Friday, April 29, 2022

First Visit Home as a New Yorker

 I moved in October. I came back for Christmas. Not too much time had passed, but I had COVID and didn't get to do anything.

Lizzy's confirmation was the catalyst for the trip. I made a week of it so I could schedule doctor visits I should have done in December.

Sunday - Easter

Monday - Backstage Broadway CCO

Tuesday - Friday - tour guide for Dan and Sophie in NYC

Friday night - fly to LA

Saturday

  • Confirmation
  • lunch
  • massage
  • dinner

Sunday

  • Church
  • breakfast
  • new niece & older nieces
  • chill,
  • clean a bit for brother because his place was a mess and he was sick
  • drive home

Monday

  • Home all day, but I did bookkeeping for the last two years

Tuesday

  • drive on PCH
  • waxing
  • doctor appointment (discussion about discontinuing medication -- "AM I DONE YET?", blood drawn for labs)
  • lunch
  • rollerblade pier to pier
  • dinner
  • sleepover

Wednesday

  • drive on 101
  • MRI (technician was great, I thanked her. She said I did all the hard work. Staying still for an MRI is hard work? Focusing on anything but being inside a giant magnet is work I suppose.)
  • get gas
  • dentist
  • oil change
  • hair
  • old office
  • happy hour at office
  • happy hour at bar
  • dinner
  • drive home
  • facetime tea

Thursday

  • clean garage (all day)
  • laundry
  • bowling with Jazz
  • tv with mom

Upcoming to do's

  • Pack for SD
  • Accounting for client
  • Dodger Game
  • Sleepover
  • Visit baby
  • San Diego Day
  • Organize closet
  • Pack
My old life is so familiar and easy in that sense. I'm a well oiled machine. I'm the Energizer bunny, going and going, until the battery dies. I don't run on Energizer batteries. My battery is tired. 

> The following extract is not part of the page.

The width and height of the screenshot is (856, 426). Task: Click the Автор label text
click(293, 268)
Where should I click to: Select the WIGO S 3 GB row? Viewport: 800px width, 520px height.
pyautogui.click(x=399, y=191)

This morning I reflected on all that's happened. It was weird looking at pictures and TikTok drafts and seeing myself wear the same dress. I did so much in one day. I'm grateful I got to see so many people, but hot damn it's a lot.

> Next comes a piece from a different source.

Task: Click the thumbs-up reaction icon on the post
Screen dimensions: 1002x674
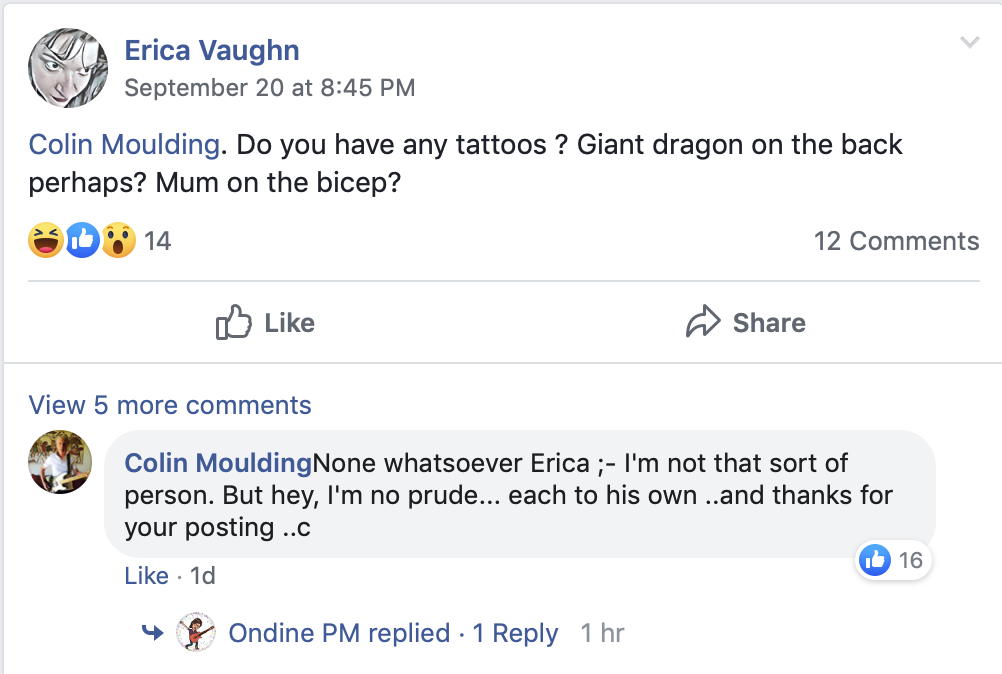Action: 82,240
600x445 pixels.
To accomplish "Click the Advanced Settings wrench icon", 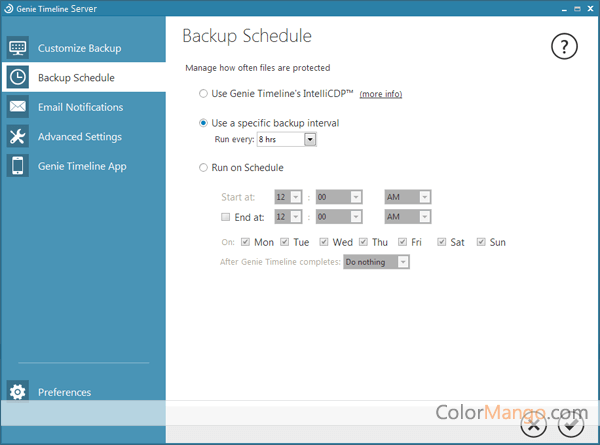I will [x=17, y=137].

I thrive in big group settings. It's familiar and tempting to go back. But I don't want to be comfortable. I wanted more. I'm reminding myself I wanted more. Plus, we all focused on the good during our catch up. New York sounds so cool, they said.

It is cool. LA is hard. If I'm being honest, I thought that I could run away to NY and not have to deal with this cancer stuff. I know going to the doctor and taking care of yourself is part of being an adult. I've just been adulting for so long, it feels like. I don't know how to express how heavy it feels to HAVE to do all of this.

My MRI is in the clear. That's great news. I don't have any cavities, also wonderful. I looked over my labs, and the numbers look good. The doctor hasn't interpreted it for me yet. But I still don't know what's going on. Do I have to know?

This is just a moment in time. This will be the last overhaul of appointments. Once I handle my insurance and switch to NY, I won't have to cram my days.

On the positive note, it's nice to be missed. I'm getting the good-byes I never got because of the pandemic. But it's nice that they're not goodbyes.